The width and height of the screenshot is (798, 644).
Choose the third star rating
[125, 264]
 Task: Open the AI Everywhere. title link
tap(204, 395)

━━━━

▶ [Work instruction]:
Please reproduce all of the records exactly as they stand.

▶ [Your response]:
The width and height of the screenshot is (798, 644).
Choose the third star rating
[125, 264]
 Task: Open the AI Everywhere. title link
tap(204, 395)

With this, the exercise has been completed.